- Task directions -
Your copy should run exactly from the line containing "Task: Click Rask's 103 points value" to the last line of the entries below, and it should include no pictures.

- Extracted entries -
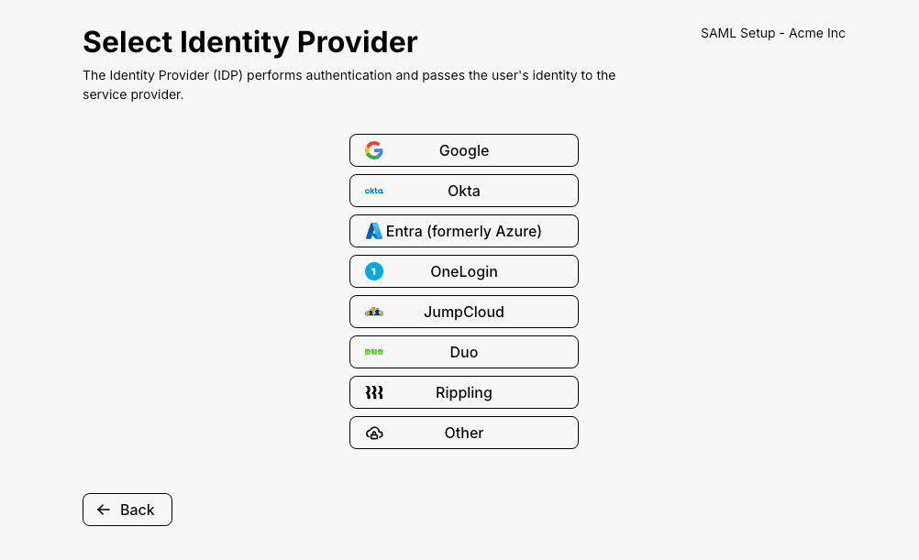Click the JumpCloud logo icon
Viewport: 919px width, 560px height.
tap(373, 312)
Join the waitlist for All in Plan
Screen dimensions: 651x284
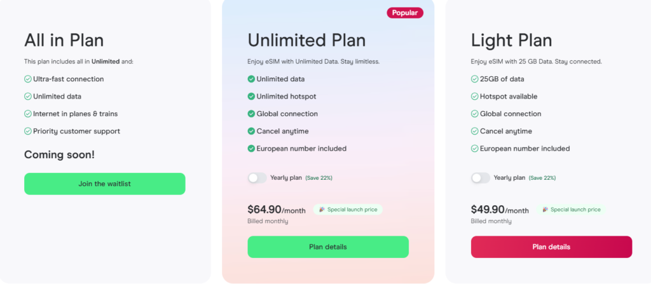pyautogui.click(x=105, y=184)
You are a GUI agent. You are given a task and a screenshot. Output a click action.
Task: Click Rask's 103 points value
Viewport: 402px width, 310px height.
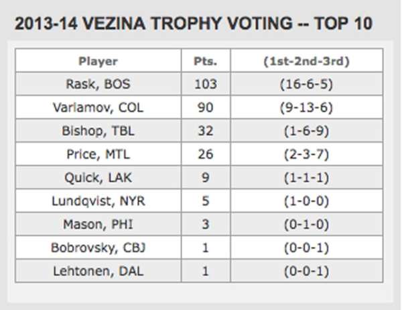tap(205, 85)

- Exercise output -
Task: Click Rask's 103 points value
Viewport: 402px width, 310px height.
tap(205, 85)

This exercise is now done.